Just like Bella, ”I don’t trust myself to be… enough. To deserve Robert. There’s nothing about me that could hold him“. – quote from New Moon –
But the more I spent my time with him, I also realized it’s getting hard to stay away from him. His absence was the most torturing moment for me. Robert was ready to announce our relationship. He was so much ready since we were back from Italy. But I was not confident with his idea.
After Italy, I found out. You learn to love someone, when you find out what makes them laugh. But you can never love someone, until you find out what makes them cry. Robert was no ordinary guy. He has distinctive qualities. He had done many things to made sure that my hold on his heart was permanent & unbreakable. Robert not just found out what makes me laugh, but he also knew what makes me cry. I do certain, he loves me. My growing confident made me comfortable to show publicly, that he’s mine.
I remembered, days before, at Chateau Marmont, having his arm around my body, putting my cheek on his chest, felt the closeness with an affable chap I was crazy about, I told him. “My heart feels like my chest can barely contain it. Like it doesn’t belong to me anymore. It belongs to you. And if you wanted it, I’d wish for nothing in exchange. Just your heart in exchange for mine” – quoted from Stardust (movie) –
He said nothing. I felt his breath on my hair. Slowly, he pulled me, brought me closer to his face. “you knew how I feel about you Kristen. You knew how I feel about us. I am ready to show it. But I will wait until you have a same decision with me”. ” I just want you to be happy. It was my priority”. Robert was a man of commitment. I knew, I must made my decision. And it was at King Leon’s concert.
He asked me to sit near him during the King Leon’s concert. I agreed. I was confident and certain. We were just enjoying the concert, until he pulled my hand and folded it into his arm and brought it close to his chest. He said nothing. But within his warmth, I knew, it was my time. I turned my face and whispered, “Rob, I am ready”. He was stunned. “ready for what love?”. I pulled myself closer and brought my lips to his ear “to follow your commitment”. I knew he was waiting for that. He knew what I asked from him. He just made sure that I was ready. That moment, I felt a woosh of happiness. I love him. And trying to describe it was like trying to describe the color of air. Impossible.
With my hand still in his, he pulled me closer, bent down and started to kissed me. My heart was rejoicing.
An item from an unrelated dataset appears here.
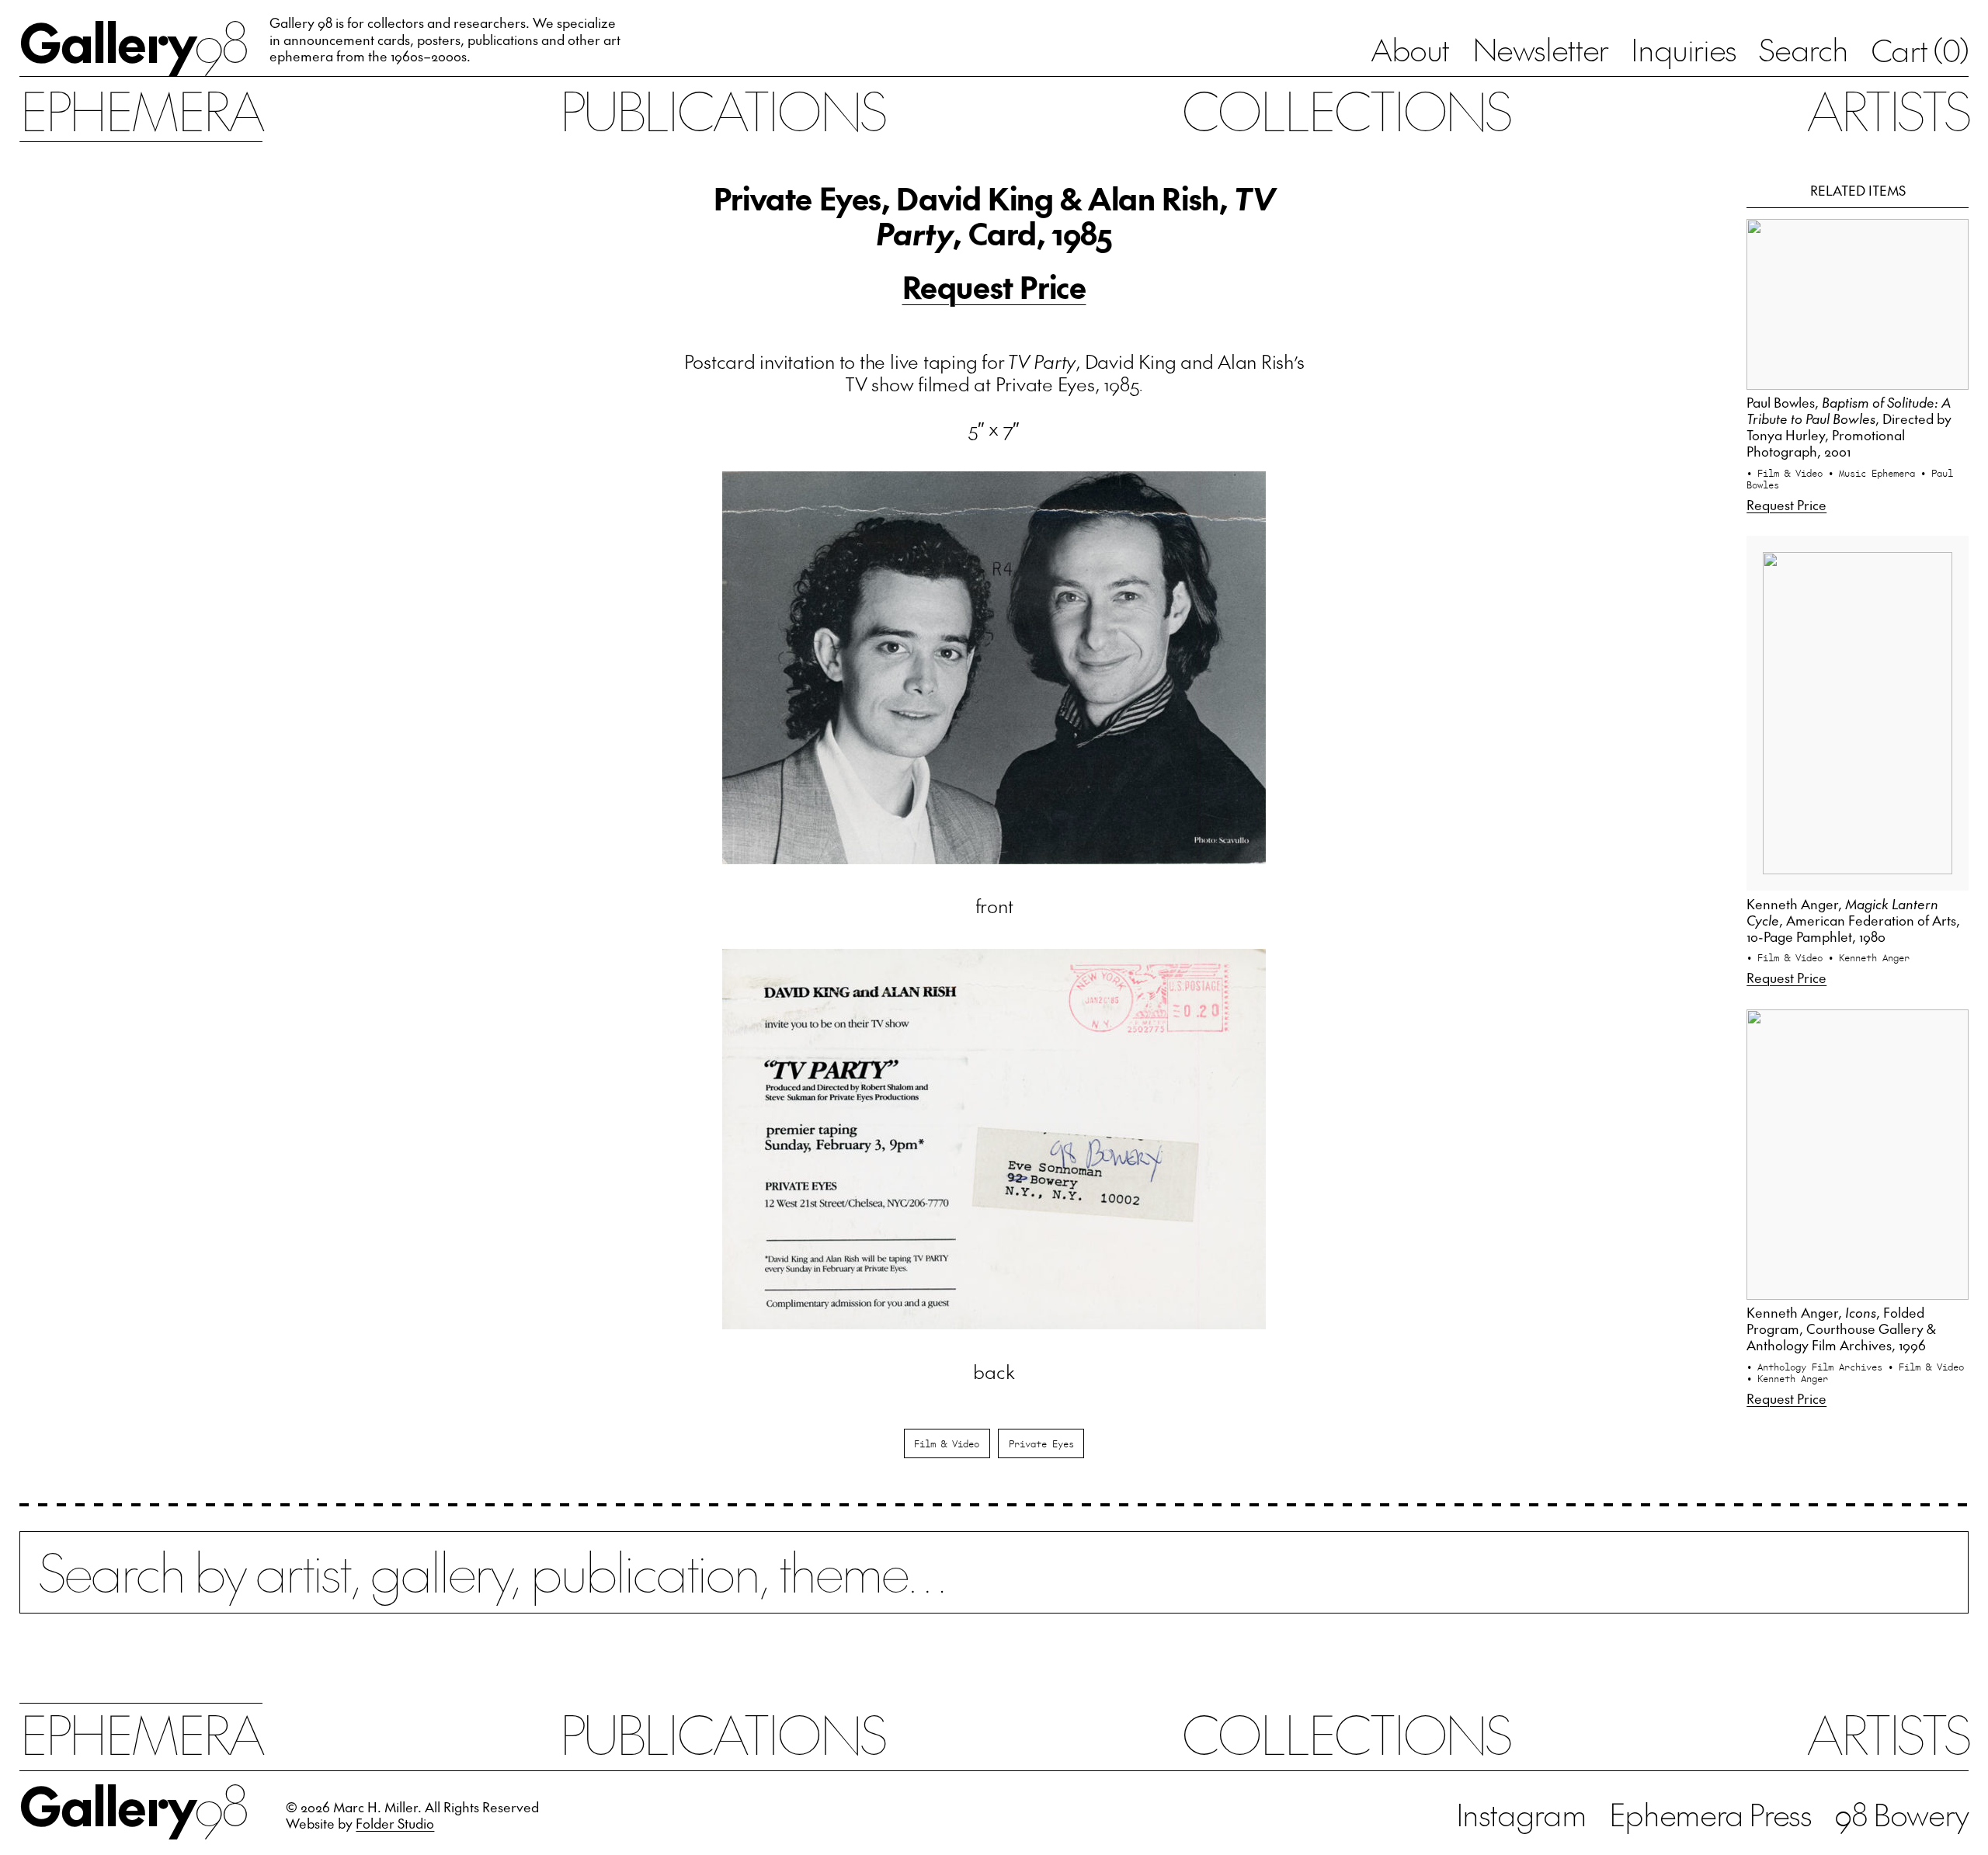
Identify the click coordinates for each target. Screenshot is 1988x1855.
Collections (1345, 109)
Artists (1887, 109)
His lips brought satisfaction to mine. He smelled tobacco and beer. My Robert. I dragged my body higher, so I could match his deepening kiss.
I knew, our action were caught by many eyes and cameras. But I didn’t care anymore. My true love was right in front of me. Kissing me in public. We have nothing to hide. To the world, Robert is only one person. But for me Robert is my world.
related post:
KStew could fall in love to distinctive qualities of RPatzz
the permanent & unbreakable hold to my heart
kissing my angel in public
I could not tell that they were really kissing. The picture was not clear. But in my imagination, they were kissing :D. Whatever the true story behind the wide-spread pictures & newest gossip, my writings is just my point of view, my own analysis.
Disclaimer: All photographs and manips used in this blog are belongs to rightful owners.
it was awesome u just said my imaginationSs…i think all the robsten fanZz have this same imagination….(sigh) i hope they were really rtue and i miss kristen…thses daySs … 🙁 i wish for just ONE new robsten pic 🙁
I think I was waiting to know your opinion about “the Kings Of Leon concert kiss”! I liked these very much: “I love him. And trying to describe it was like trying to describe the color of air.” I`m a Robsten supporter, too. And, if their relation is true, I wish them all the happiness in the world!
beautiful…like always 🙂
sorry if i can’t visit ur blog as often as before…but i always looking forward to read ur stories!
luv 4 all fellow shippers ^.^
XOXO
“I’ll be tremendously happy if they could be a real couple, but if not at least I still have something to comfort my feelings”
NICE!!!
it’s rarely fans would feel(truely)happy by that, and to imagine it even more, you must love them both…
if this story just belong to your imagination, thanks for imagine it!!!
(even i’m not they fan, indeed…)
Hi d!4. Thanks for reading my blog even you’re not their fan :D. Hope I can keep my heart for them, even if someday they’re not together anymore.